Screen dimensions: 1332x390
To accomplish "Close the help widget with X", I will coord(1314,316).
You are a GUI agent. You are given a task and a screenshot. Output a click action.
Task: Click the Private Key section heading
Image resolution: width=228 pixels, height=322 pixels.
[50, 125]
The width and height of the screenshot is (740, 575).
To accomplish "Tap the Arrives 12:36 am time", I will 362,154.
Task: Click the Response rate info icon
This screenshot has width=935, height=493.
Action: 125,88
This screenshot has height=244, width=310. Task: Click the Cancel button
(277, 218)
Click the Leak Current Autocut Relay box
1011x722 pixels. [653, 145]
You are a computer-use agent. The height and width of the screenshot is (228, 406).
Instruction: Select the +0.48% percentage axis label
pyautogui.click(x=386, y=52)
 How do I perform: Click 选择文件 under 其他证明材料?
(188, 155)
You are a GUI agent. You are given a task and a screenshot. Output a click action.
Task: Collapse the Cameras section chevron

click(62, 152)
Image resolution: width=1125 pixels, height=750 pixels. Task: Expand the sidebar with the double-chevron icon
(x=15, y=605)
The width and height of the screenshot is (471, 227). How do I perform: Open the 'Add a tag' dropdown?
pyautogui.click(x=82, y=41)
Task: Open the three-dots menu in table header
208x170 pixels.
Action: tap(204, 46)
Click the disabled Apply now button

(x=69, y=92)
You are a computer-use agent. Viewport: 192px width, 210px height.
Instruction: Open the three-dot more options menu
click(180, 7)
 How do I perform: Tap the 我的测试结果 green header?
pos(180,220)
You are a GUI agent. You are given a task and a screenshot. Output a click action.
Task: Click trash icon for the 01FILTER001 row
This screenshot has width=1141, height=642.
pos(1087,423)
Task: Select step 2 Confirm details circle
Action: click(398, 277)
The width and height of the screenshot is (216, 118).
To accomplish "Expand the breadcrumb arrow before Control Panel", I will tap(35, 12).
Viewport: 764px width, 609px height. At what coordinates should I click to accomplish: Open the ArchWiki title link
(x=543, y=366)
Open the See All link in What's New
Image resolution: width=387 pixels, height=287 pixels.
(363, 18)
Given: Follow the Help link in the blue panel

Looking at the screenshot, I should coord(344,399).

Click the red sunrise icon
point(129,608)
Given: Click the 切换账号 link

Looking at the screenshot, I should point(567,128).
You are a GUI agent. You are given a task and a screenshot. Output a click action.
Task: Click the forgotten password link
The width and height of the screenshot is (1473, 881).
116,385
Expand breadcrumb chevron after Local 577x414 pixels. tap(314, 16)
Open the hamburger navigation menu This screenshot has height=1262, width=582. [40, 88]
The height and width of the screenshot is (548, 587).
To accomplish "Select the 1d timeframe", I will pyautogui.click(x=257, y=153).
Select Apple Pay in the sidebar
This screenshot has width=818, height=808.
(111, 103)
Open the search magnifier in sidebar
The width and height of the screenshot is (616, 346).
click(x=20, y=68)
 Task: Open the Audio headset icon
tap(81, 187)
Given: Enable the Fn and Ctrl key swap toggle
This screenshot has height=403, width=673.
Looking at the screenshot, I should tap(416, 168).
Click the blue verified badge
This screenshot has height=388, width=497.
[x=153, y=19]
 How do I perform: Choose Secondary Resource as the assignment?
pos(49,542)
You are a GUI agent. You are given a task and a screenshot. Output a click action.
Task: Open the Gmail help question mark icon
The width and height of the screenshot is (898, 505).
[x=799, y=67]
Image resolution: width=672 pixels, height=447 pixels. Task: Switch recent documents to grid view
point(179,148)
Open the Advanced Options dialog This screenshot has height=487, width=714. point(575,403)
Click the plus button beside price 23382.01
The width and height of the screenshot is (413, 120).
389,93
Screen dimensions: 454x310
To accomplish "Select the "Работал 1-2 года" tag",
+ + + +
## TASK STATEMENT:
Please return the full listing exactly as it appears.

## EXERCISE SOLUTION:
Screen dimensions: 1332x390
To accomplish "Close the help widget with X", I will coord(1314,316).
You are a GUI agent. You are given a task and a screenshot. Output a click action.
Task: Click the Private Key section heading
Image resolution: width=228 pixels, height=322 pixels.
[50, 125]
The width and height of the screenshot is (740, 575).
To accomplish "Tap the Arrives 12:36 am time", I will 362,154.
Task: Click the Response rate info icon
This screenshot has width=935, height=493.
Action: 125,88
This screenshot has height=244, width=310. Task: Click the Cancel button
(277, 218)
Click the Leak Current Autocut Relay box
1011x722 pixels. [653, 145]
You are a computer-use agent. The height and width of the screenshot is (228, 406).
Instruction: Select the +0.48% percentage axis label
pyautogui.click(x=386, y=52)
 How do I perform: Click 选择文件 under 其他证明材料?
(188, 155)
You are a GUI agent. You are given a task and a screenshot. Output a click action.
Task: Collapse the Cameras section chevron

click(62, 152)
Image resolution: width=1125 pixels, height=750 pixels. Task: Expand the sidebar with the double-chevron icon
(x=15, y=605)
The width and height of the screenshot is (471, 227). How do I perform: Open the 'Add a tag' dropdown?
pyautogui.click(x=82, y=41)
Task: Open the three-dots menu in table header
208x170 pixels.
Action: tap(204, 46)
Click the disabled Apply now button

(x=69, y=92)
You are a computer-use agent. Viewport: 192px width, 210px height.
Instruction: Open the three-dot more options menu
click(180, 7)
 How do I perform: Tap the 我的测试结果 green header?
pos(180,220)
You are a GUI agent. You are given a task and a screenshot. Output a click action.
Task: Click trash icon for the 01FILTER001 row
This screenshot has width=1141, height=642.
pos(1087,423)
Task: Select step 2 Confirm details circle
Action: click(398, 277)
The width and height of the screenshot is (216, 118).
To accomplish "Expand the breadcrumb arrow before Control Panel", I will tap(35, 12).
Viewport: 764px width, 609px height. At what coordinates should I click to accomplish: Open the ArchWiki title link
(x=543, y=366)
Open the See All link in What's New
Image resolution: width=387 pixels, height=287 pixels.
(363, 18)
Given: Follow the Help link in the blue panel

Looking at the screenshot, I should coord(344,399).

Click the red sunrise icon
point(129,608)
Given: Click the 切换账号 link

Looking at the screenshot, I should point(567,128).
You are a GUI agent. You are given a task and a screenshot. Output a click action.
Task: Click the forgotten password link
The width and height of the screenshot is (1473, 881).
116,385
Expand breadcrumb chevron after Local 577x414 pixels. tap(314, 16)
Open the hamburger navigation menu This screenshot has height=1262, width=582. [40, 88]
The height and width of the screenshot is (548, 587).
To accomplish "Select the 1d timeframe", I will pyautogui.click(x=257, y=153).
Select Apple Pay in the sidebar
This screenshot has width=818, height=808.
(111, 103)
Open the search magnifier in sidebar
The width and height of the screenshot is (616, 346).
click(x=20, y=68)
 Task: Open the Audio headset icon
tap(81, 187)
Given: Enable the Fn and Ctrl key swap toggle
This screenshot has height=403, width=673.
Looking at the screenshot, I should tap(416, 168).
Click the blue verified badge
This screenshot has height=388, width=497.
[x=153, y=19]
 How do I perform: Choose Secondary Resource as the assignment?
pos(49,542)
You are a GUI agent. You are given a task and a screenshot. Output a click action.
Task: Open the Gmail help question mark icon
The width and height of the screenshot is (898, 505).
[x=799, y=67]
Image resolution: width=672 pixels, height=447 pixels. Task: Switch recent documents to grid view
point(179,148)
Open the Advanced Options dialog This screenshot has height=487, width=714. point(575,403)
Click the plus button beside price 23382.01
The width and height of the screenshot is (413, 120).
389,93
Screen dimensions: 454x310
To accomplish "Select the "Работал 1-2 года" tag",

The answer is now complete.